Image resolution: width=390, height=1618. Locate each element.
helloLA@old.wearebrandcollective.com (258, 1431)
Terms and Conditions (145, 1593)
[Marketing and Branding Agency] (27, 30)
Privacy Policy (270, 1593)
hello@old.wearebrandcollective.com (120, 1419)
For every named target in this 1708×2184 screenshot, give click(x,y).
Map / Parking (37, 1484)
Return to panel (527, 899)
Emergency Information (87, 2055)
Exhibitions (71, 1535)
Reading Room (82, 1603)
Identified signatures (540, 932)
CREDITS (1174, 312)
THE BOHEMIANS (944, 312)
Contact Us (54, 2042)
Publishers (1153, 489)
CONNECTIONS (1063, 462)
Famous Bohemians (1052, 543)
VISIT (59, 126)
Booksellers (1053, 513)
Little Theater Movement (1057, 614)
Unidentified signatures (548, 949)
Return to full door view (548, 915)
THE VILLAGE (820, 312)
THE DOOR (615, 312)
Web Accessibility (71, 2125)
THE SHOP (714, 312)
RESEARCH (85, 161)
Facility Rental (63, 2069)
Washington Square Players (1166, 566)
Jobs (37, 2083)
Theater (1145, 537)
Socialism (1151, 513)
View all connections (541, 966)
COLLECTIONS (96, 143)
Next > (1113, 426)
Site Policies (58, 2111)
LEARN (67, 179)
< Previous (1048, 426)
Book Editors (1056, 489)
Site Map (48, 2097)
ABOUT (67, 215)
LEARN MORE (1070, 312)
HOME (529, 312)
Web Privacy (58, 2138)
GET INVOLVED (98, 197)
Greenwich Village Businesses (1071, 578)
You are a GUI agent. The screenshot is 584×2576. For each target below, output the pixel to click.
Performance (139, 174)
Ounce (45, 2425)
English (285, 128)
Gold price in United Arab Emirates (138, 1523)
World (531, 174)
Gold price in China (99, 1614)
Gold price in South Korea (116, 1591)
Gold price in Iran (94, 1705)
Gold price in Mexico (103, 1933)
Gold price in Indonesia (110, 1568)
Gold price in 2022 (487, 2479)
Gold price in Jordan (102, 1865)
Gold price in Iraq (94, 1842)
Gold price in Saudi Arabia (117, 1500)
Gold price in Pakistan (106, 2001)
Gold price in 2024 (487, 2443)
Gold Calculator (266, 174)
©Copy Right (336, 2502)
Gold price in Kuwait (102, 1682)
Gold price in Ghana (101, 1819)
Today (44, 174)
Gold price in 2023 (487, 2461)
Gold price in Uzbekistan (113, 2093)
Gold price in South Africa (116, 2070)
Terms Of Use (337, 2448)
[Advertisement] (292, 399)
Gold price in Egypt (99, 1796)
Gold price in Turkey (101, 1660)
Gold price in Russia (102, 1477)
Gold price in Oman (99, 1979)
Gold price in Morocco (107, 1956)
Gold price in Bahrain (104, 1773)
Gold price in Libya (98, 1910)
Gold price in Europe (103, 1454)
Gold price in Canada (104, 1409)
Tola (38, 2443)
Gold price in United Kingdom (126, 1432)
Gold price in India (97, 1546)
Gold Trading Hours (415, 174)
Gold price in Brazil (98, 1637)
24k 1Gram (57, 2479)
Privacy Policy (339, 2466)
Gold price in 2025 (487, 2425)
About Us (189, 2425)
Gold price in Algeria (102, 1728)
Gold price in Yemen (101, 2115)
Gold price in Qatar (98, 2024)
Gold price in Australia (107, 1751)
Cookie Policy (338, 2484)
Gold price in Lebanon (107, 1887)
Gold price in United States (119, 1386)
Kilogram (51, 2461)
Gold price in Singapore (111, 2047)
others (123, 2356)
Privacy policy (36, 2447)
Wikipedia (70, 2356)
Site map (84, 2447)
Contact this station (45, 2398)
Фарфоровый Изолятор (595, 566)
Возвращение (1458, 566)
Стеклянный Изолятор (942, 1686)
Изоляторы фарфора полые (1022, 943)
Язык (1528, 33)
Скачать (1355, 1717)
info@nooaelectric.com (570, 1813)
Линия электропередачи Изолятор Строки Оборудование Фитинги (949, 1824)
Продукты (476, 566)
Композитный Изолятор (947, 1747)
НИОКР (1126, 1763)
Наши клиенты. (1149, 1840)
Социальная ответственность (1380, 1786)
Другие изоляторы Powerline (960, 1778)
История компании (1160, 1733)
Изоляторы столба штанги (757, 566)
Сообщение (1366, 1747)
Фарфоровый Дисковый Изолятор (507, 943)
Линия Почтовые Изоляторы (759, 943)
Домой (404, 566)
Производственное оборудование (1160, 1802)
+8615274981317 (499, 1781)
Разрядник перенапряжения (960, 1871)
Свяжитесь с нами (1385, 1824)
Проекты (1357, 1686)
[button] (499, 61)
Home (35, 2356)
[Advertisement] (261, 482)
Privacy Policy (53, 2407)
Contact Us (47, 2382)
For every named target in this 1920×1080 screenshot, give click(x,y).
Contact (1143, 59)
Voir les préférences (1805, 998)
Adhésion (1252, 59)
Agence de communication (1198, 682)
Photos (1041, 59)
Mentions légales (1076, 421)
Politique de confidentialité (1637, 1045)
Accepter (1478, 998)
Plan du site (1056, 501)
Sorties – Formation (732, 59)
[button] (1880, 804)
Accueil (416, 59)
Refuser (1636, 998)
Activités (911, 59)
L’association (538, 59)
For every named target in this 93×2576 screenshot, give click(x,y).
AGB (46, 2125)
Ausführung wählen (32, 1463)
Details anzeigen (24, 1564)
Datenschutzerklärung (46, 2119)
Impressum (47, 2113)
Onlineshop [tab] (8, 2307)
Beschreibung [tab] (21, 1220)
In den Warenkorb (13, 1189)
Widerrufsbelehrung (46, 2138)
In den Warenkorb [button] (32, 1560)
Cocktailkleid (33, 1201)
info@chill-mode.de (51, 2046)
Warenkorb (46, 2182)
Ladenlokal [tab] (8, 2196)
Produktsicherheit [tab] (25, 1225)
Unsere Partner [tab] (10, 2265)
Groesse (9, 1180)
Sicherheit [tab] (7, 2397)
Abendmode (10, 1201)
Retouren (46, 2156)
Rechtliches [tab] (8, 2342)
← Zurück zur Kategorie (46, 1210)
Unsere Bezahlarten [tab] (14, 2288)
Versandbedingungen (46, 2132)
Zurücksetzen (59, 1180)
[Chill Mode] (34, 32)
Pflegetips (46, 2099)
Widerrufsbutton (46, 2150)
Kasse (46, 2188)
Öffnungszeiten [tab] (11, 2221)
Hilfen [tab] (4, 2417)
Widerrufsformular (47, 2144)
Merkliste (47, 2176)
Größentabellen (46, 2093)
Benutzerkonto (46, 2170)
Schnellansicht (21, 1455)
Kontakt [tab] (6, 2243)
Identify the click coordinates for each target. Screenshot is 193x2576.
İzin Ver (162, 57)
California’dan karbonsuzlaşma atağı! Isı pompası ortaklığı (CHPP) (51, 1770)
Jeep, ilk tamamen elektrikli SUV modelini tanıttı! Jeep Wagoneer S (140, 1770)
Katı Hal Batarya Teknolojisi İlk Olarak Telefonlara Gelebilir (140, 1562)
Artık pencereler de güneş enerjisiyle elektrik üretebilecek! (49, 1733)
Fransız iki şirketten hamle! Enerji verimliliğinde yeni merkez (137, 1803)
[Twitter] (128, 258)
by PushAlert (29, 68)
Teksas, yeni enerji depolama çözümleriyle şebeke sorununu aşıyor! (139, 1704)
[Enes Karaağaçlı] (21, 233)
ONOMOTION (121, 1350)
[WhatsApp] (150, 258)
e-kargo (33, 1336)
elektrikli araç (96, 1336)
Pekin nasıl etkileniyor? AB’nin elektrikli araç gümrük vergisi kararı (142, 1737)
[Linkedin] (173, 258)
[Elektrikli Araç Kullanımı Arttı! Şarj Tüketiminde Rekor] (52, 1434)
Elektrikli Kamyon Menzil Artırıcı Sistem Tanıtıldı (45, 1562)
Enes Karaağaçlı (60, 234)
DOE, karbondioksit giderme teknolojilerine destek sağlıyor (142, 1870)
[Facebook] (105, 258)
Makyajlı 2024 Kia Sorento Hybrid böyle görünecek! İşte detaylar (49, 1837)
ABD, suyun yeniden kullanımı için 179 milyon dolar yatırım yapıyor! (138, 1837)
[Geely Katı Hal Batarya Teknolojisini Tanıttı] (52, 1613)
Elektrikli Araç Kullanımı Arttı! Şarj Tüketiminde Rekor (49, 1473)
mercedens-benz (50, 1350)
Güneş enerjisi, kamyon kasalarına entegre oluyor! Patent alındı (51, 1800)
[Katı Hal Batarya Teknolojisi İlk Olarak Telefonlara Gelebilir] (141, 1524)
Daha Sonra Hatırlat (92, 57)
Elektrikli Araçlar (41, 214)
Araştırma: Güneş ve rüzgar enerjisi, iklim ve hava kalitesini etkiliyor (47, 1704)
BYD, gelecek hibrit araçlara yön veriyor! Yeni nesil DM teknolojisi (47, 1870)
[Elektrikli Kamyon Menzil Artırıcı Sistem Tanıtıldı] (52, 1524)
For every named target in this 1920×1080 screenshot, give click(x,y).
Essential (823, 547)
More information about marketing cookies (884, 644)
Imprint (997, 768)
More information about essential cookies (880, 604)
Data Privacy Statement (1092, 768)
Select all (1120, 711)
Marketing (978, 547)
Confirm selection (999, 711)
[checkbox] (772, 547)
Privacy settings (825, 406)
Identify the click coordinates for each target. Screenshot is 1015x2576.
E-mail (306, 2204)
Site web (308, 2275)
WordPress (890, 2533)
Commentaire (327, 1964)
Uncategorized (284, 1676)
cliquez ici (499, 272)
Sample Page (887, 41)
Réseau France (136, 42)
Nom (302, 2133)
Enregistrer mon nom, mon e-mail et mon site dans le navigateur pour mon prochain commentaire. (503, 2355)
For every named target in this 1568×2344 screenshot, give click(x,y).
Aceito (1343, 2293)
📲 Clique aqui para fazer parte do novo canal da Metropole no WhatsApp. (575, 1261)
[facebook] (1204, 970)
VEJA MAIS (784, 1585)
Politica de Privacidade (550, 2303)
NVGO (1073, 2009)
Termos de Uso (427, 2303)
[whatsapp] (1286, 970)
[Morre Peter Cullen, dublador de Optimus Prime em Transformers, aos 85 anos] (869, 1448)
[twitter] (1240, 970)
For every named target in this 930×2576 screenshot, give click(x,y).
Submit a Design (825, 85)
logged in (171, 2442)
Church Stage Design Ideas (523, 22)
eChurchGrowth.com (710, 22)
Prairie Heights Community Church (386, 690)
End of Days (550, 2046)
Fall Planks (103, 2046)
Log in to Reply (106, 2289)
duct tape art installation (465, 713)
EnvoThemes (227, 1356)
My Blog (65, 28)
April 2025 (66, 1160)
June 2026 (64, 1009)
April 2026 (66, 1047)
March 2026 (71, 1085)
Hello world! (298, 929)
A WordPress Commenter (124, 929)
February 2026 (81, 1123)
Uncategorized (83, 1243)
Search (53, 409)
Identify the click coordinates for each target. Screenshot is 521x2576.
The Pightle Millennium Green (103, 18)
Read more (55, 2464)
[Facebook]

● **Work instructions**: Set down exactly the lines from the start of the records to the line with "Unidentified signatures (548, 949)". Include that line, and add nothing more.

● **Exercise answer**:
Image resolution: width=390, height=1618. Locate each element.
helloLA@old.wearebrandcollective.com (258, 1431)
Terms and Conditions (145, 1593)
[Marketing and Branding Agency] (27, 30)
Privacy Policy (270, 1593)
hello@old.wearebrandcollective.com (120, 1419)
For every named target in this 1708×2184 screenshot, give click(x,y).
Map / Parking (37, 1484)
Return to panel (527, 899)
Emergency Information (87, 2055)
Exhibitions (71, 1535)
Reading Room (82, 1603)
Identified signatures (540, 932)
CREDITS (1174, 312)
THE BOHEMIANS (944, 312)
Contact Us (54, 2042)
Publishers (1153, 489)
CONNECTIONS (1063, 462)
Famous Bohemians (1052, 543)
VISIT (59, 126)
Booksellers (1053, 513)
Little Theater Movement (1057, 614)
Unidentified signatures (548, 949)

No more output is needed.